# Identifying Companies with Anomlaies

This notebook focuses on detecting and analyzing years when companies were reported to have financial anomalies in their financial statements.

## Data Source 

**Edgar Database:** In our initial phase, we checked the EDGAR database to ensure that financial reports were available for the years corresponding to when the listed companies were reported to have financial anomalies. 

## Steps in Analysis

1. Identifying Anomalies

We gathered a list of companies along with specific years during which they had reported anomalies We then reviewed past literature and regulatory findings to compile a list of companies with notable discrepancies in their financial reports. The output is **companies_with_anomalies** list which includes *cik_str*.

2. Data Retrieval from EDGAR

We matched the companies in our list with their corresponding CIK numbers to fetch detailed reports from EDGAR. We used the *cik_str* from our list to query the EDGAR database and retrieve relevant financial data. We Created a function **get_related_tickers** to find all tickers associated with a given CIK number from our database, ensuring comprehensive data retrieval for each company.

Provided data -

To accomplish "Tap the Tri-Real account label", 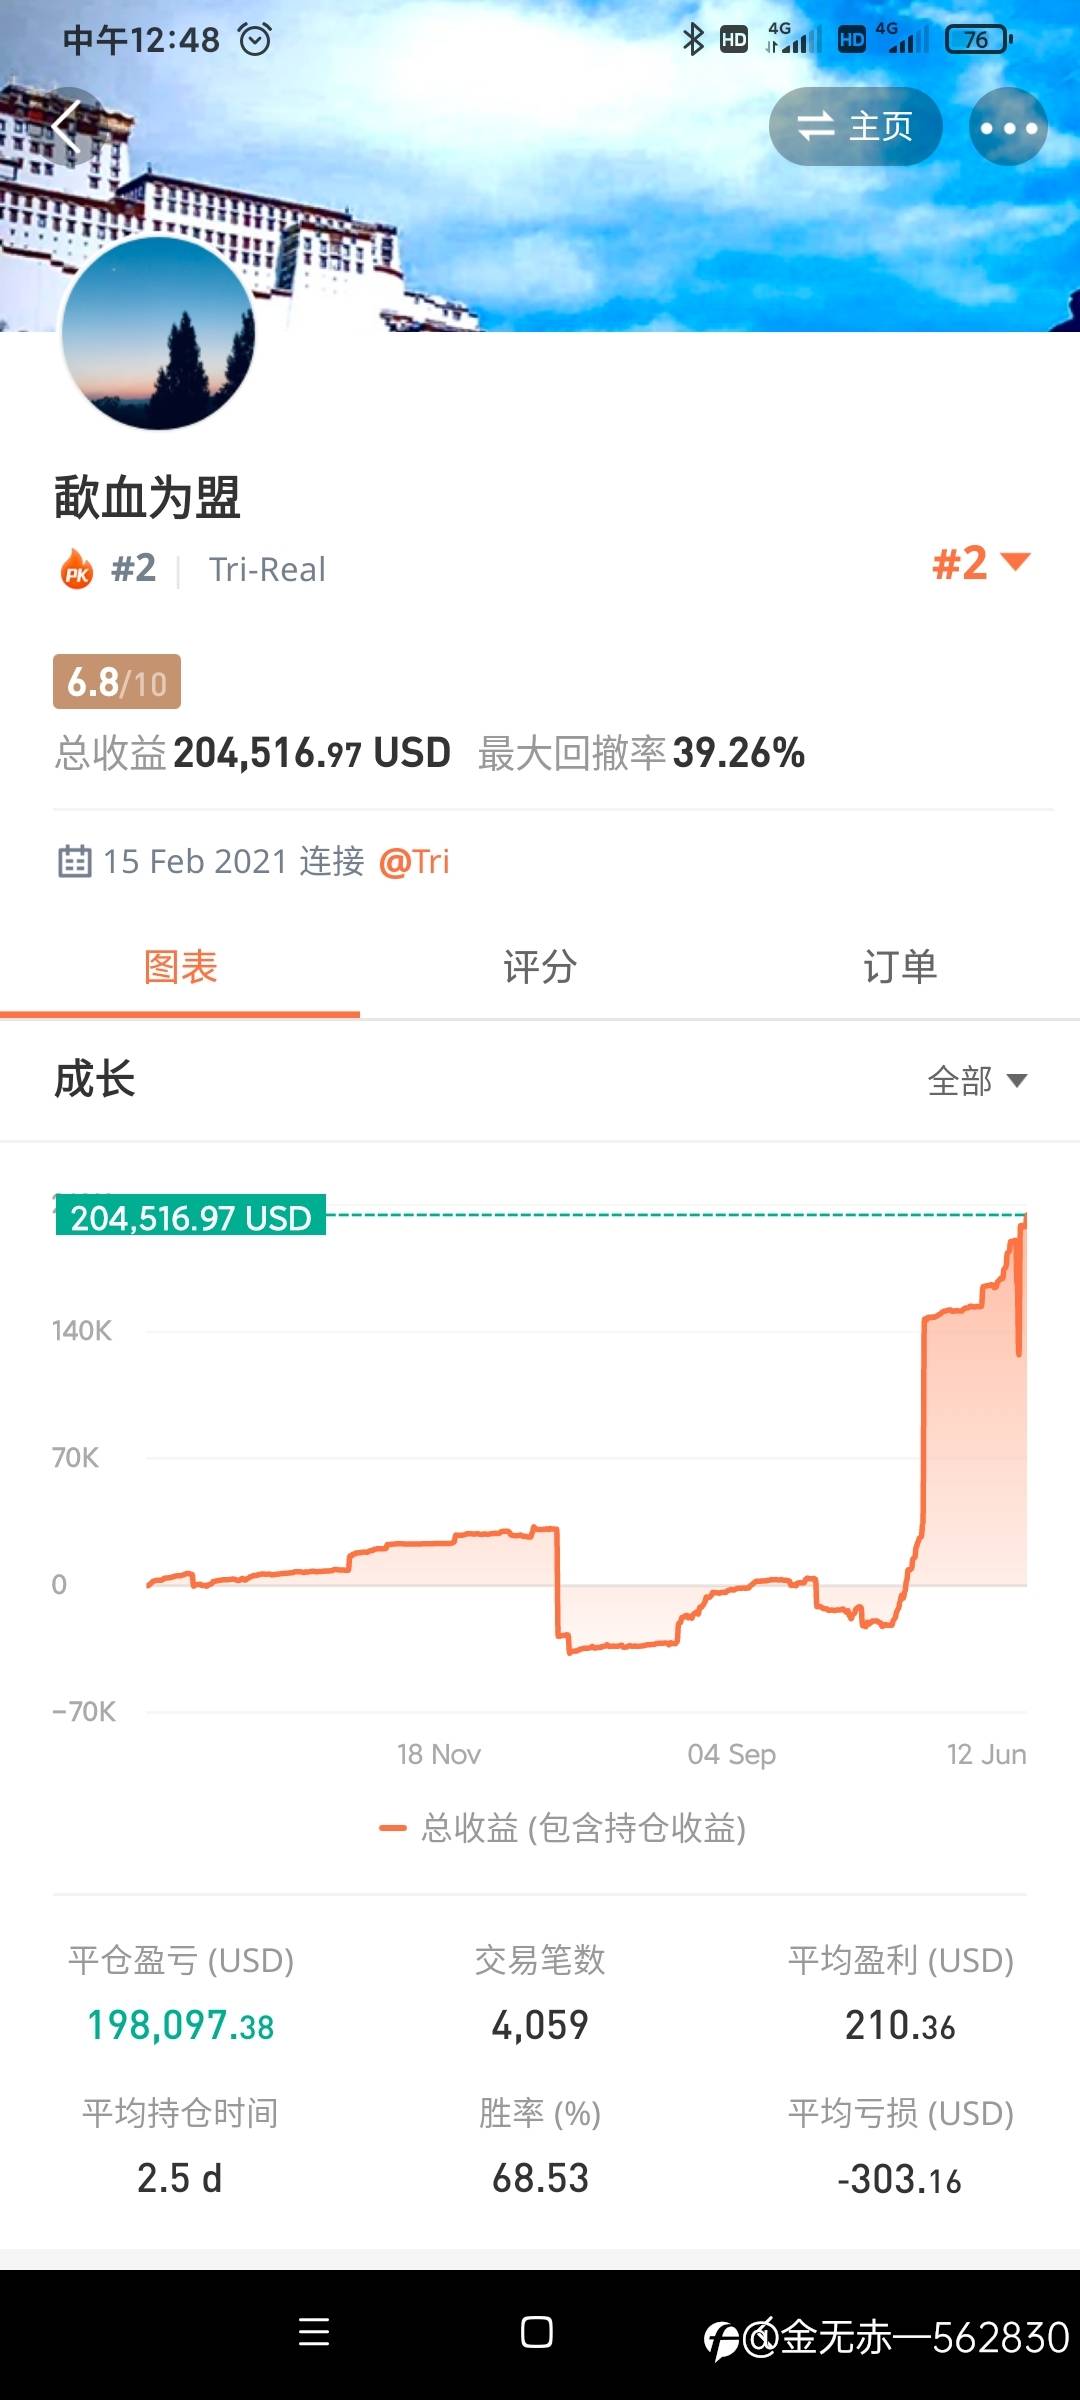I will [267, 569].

Your objective -
Answer from the notebook description:
1. Which database was checked to confirm that financial reports existed for the anomaly years?
2. Which field does the companies_with_anomalies list include?
3. What is the name of the function that finds all tickers tied to a given CIK number?

Exercise response -
1. EDGAR
2. cik_str
3. get_related_tickers